Preliminary lamella sites were identified using the MAPS 3 software and AutoTEM 5 was implemented to automate the milling process. A stepwise milling scheme was carried out as follows: rough milling steps of decreasing ion beam current (0.5 nA, 0.3 nA, 0.1 nA) were performed at all lamella sites to remove bulk material above and below the designated lamella position. A final polishing of each lamella was carried out using 50 pA and 10 pA currents to target a nominal thickness of 200–300 nm. Grids containing yeast lamellae were stored under liquid nitrogen until further imaging.

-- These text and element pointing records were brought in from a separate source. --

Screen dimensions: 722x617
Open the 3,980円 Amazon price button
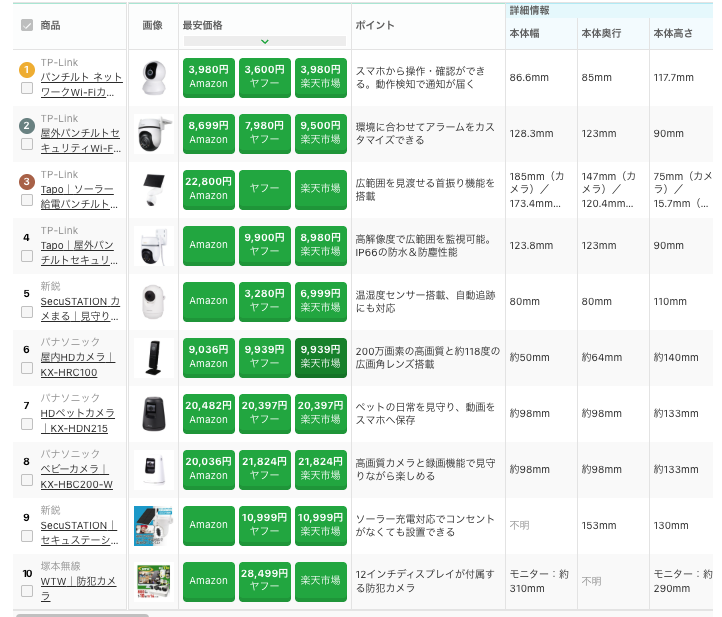point(209,77)
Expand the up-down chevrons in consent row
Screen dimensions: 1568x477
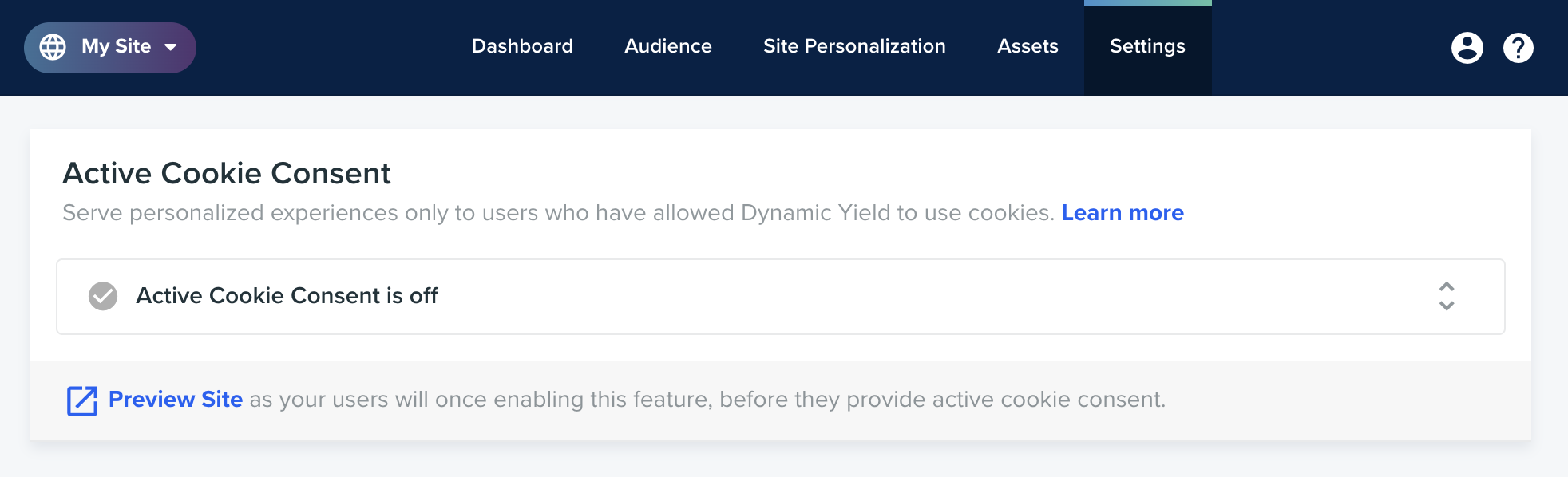[1446, 296]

Cryo-ET and tomogram reconstruction
Micrographs and tilt series of plasma membranes were collected on a Talos Arctica 200 kV microscope (Thermo Fisher Scientific) equipped with a post-column BioQuantum energy filter (slit width of 20 eV) and a K2 direct electron detector. SerialEM was used for automated data collection50 under the following conditions: 49,000× microscope magnification, spot size 8, 100 μm condenser and objective aperture, and with a nominal defocus range of −4 to −6 μm. The image pixel size was 2.73 Å/pixel. Tilt series were collected continuously from −60° to +60° with 3° step increments and in counting mode with a cumulative dose of 80–100 e−/Å2.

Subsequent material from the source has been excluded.